WORK TO COMPLETE
In the entries below, find every line with "computer" and copy it.
========================================================================
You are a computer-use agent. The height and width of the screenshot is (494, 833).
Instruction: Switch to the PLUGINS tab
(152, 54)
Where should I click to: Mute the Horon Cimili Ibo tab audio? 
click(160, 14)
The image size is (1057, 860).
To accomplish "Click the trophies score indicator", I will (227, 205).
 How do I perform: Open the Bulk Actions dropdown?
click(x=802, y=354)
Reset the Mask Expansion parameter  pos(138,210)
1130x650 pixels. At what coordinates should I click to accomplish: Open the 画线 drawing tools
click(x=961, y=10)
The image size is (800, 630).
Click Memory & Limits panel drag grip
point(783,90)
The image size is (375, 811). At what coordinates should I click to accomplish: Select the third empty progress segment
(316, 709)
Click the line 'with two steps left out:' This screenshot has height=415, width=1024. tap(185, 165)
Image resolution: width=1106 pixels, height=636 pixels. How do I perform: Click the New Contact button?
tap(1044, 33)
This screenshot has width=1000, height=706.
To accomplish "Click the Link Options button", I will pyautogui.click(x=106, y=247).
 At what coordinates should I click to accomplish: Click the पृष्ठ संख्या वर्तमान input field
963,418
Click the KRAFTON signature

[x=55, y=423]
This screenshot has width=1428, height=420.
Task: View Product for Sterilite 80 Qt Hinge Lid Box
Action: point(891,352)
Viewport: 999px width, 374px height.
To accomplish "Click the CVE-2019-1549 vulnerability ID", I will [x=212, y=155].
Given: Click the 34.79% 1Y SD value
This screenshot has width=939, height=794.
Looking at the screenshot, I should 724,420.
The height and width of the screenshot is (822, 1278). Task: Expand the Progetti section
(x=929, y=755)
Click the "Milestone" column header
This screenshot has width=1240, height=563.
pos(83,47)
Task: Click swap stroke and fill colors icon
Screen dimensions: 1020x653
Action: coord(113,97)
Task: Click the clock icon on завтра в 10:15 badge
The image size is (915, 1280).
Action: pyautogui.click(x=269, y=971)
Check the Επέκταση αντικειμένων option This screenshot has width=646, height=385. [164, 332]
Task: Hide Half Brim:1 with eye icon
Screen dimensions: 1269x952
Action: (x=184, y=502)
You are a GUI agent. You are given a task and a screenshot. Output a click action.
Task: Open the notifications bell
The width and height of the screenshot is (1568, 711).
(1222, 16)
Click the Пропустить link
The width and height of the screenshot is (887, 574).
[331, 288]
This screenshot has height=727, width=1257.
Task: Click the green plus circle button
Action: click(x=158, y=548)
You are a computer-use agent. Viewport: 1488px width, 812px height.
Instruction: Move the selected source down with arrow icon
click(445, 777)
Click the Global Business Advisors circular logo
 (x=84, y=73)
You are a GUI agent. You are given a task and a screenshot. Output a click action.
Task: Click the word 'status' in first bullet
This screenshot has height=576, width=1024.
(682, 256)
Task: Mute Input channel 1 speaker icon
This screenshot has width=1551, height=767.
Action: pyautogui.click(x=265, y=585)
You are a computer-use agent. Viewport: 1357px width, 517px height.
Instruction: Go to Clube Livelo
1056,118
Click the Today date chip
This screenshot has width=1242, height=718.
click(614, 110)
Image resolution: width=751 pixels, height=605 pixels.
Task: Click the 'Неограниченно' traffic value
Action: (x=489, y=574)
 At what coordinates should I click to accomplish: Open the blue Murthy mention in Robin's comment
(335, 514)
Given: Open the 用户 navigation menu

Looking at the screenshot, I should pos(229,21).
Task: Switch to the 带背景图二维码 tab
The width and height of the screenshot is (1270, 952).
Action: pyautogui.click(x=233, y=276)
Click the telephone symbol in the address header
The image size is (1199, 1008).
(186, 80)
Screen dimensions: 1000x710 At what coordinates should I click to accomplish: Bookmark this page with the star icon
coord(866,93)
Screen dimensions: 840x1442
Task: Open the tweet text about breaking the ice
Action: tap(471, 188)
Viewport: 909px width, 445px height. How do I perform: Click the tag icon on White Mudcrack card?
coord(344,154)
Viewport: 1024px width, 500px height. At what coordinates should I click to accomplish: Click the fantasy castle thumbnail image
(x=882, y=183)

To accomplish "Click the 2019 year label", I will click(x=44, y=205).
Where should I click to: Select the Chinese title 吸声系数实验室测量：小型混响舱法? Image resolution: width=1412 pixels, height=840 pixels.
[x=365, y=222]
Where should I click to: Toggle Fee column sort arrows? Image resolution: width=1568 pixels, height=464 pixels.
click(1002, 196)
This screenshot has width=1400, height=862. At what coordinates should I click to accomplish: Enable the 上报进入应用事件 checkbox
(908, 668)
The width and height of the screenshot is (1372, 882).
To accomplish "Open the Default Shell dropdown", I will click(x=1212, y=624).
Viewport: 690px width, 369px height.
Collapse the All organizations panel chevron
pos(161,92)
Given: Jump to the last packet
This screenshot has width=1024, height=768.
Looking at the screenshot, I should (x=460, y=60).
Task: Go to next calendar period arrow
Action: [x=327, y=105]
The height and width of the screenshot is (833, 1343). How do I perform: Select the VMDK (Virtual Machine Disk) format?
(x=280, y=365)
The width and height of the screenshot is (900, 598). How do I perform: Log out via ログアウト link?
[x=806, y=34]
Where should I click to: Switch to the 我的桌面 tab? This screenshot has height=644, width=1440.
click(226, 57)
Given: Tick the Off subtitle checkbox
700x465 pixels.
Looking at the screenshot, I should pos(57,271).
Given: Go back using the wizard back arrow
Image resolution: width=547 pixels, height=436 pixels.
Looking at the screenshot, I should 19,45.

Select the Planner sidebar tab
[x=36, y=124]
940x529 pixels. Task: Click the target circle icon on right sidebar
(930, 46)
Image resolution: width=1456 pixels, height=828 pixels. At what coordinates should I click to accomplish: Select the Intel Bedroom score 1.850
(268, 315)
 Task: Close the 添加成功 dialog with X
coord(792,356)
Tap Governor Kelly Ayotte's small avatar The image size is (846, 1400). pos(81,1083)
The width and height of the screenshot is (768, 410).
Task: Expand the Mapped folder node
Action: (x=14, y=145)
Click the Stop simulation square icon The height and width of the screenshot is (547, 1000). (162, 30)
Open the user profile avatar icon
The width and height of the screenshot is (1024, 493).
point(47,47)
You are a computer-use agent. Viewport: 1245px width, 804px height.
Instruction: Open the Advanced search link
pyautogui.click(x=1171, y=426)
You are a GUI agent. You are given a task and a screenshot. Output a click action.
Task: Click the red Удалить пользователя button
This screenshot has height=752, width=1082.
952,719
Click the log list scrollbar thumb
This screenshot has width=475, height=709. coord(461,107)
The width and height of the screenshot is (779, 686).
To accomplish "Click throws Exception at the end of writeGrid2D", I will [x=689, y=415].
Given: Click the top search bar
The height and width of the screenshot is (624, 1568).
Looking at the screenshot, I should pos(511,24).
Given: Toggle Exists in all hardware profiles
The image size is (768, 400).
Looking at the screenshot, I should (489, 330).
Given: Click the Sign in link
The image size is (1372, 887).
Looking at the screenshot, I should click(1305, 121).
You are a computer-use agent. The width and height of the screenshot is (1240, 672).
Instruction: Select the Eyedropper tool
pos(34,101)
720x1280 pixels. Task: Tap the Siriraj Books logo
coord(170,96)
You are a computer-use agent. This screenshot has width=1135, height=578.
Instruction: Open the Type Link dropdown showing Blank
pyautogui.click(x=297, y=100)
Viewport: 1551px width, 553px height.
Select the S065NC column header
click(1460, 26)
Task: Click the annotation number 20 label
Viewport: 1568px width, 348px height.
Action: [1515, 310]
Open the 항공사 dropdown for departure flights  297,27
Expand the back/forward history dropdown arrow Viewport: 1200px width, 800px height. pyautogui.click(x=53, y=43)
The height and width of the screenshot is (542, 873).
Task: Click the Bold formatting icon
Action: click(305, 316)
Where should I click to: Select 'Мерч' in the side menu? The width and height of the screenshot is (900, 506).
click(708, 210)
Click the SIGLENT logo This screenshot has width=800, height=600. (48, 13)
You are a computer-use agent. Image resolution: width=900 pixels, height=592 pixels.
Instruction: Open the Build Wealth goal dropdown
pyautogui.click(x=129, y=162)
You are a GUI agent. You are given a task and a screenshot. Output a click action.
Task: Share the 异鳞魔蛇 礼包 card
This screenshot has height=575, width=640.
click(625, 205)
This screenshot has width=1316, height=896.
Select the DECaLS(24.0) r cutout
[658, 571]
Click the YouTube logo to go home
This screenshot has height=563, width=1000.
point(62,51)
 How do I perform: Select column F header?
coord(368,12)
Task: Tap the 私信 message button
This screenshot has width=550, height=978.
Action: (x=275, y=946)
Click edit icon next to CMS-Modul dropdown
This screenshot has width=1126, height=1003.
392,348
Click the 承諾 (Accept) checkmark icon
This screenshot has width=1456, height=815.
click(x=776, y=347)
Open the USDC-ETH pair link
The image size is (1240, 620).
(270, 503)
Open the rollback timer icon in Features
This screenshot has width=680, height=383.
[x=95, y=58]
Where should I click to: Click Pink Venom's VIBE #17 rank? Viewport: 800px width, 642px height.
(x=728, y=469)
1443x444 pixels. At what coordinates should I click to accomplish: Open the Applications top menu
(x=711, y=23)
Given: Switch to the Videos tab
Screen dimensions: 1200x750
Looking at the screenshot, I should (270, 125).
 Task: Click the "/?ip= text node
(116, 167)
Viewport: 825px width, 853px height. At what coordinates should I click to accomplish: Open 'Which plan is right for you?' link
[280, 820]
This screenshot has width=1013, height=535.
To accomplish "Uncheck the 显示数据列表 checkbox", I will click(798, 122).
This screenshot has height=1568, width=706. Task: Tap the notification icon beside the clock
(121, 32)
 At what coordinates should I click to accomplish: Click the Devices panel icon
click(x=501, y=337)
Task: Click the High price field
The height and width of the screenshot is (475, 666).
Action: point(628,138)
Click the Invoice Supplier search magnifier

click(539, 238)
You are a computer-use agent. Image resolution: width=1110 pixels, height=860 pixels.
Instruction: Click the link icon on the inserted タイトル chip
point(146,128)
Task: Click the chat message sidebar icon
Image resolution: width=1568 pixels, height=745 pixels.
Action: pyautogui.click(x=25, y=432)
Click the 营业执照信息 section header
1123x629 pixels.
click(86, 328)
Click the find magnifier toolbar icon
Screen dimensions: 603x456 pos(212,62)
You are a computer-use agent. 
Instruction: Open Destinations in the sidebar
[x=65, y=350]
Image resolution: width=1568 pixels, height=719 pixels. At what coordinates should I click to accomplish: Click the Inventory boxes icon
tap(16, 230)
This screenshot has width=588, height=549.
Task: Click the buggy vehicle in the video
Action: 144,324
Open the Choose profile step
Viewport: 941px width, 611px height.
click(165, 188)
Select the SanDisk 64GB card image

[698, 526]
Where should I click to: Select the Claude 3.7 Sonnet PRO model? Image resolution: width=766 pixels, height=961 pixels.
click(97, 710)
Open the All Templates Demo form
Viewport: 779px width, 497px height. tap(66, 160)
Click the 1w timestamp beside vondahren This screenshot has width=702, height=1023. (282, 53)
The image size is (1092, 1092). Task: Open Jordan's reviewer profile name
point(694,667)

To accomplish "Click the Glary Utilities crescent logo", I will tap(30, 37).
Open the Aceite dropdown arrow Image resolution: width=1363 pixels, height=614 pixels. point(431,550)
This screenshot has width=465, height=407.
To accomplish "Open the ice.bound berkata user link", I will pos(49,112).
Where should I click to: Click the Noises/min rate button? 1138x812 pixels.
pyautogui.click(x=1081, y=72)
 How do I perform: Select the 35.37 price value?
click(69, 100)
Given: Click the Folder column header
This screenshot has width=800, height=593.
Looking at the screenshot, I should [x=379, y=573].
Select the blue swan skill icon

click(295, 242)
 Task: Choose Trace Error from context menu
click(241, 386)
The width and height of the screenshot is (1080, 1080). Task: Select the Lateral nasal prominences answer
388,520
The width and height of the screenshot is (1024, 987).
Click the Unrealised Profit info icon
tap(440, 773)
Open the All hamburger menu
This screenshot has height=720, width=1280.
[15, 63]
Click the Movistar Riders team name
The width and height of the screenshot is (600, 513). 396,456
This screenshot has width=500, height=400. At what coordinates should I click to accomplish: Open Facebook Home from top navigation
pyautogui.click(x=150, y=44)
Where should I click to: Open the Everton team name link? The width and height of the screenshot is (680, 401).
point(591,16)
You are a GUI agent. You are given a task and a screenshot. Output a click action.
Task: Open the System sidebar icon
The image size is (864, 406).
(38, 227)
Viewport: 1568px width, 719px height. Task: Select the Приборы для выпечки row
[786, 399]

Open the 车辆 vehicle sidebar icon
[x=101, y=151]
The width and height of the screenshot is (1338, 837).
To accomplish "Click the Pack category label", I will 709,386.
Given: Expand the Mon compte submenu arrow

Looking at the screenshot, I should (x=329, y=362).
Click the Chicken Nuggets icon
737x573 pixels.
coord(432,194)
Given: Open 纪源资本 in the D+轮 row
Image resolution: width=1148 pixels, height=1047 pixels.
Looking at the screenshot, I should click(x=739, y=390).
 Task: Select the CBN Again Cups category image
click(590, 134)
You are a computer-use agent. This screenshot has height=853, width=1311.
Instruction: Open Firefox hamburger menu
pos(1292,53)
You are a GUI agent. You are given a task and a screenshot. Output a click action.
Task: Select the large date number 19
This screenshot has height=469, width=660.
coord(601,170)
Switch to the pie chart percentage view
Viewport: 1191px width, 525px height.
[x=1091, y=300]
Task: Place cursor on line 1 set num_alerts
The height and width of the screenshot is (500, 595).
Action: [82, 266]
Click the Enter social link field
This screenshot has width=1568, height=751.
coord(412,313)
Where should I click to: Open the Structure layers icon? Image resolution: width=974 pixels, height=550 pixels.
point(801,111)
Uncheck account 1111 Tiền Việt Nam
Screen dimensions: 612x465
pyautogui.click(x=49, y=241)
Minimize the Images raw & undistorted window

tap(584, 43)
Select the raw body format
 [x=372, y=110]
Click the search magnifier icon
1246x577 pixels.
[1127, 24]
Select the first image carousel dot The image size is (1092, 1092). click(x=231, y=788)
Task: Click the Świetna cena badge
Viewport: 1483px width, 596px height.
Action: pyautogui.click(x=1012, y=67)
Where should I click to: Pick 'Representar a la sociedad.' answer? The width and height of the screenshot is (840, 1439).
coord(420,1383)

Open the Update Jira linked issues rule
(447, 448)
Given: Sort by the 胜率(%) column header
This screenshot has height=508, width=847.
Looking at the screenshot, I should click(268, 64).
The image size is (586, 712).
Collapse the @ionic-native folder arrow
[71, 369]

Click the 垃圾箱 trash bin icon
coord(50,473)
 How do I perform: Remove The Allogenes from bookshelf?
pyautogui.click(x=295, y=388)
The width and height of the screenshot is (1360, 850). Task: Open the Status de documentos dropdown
========================================================================
EXERCISE RESPONSE
You are a computer-use agent. The height and width of the screenshot is (494, 833).
You are a computer-use agent. Viewport: 1488px width, 812px height.
You are a computer-use agent. Viewport: 1357px width, 517px height.
You are a computer-use agent. Viewport: 1245px width, 804px height.
You are a computer-use agent. The width and height of the screenshot is (1240, 672).
You are a computer-use agent. This screenshot has width=1135, height=578.
You are a computer-use agent. Image resolution: width=900 pixels, height=592 pixels.
You are a computer-use agent. Image resolution: width=1110 pixels, height=860 pixels.
You are a computer-use agent. 
You are a computer-use agent. This screenshot has height=853, width=1311.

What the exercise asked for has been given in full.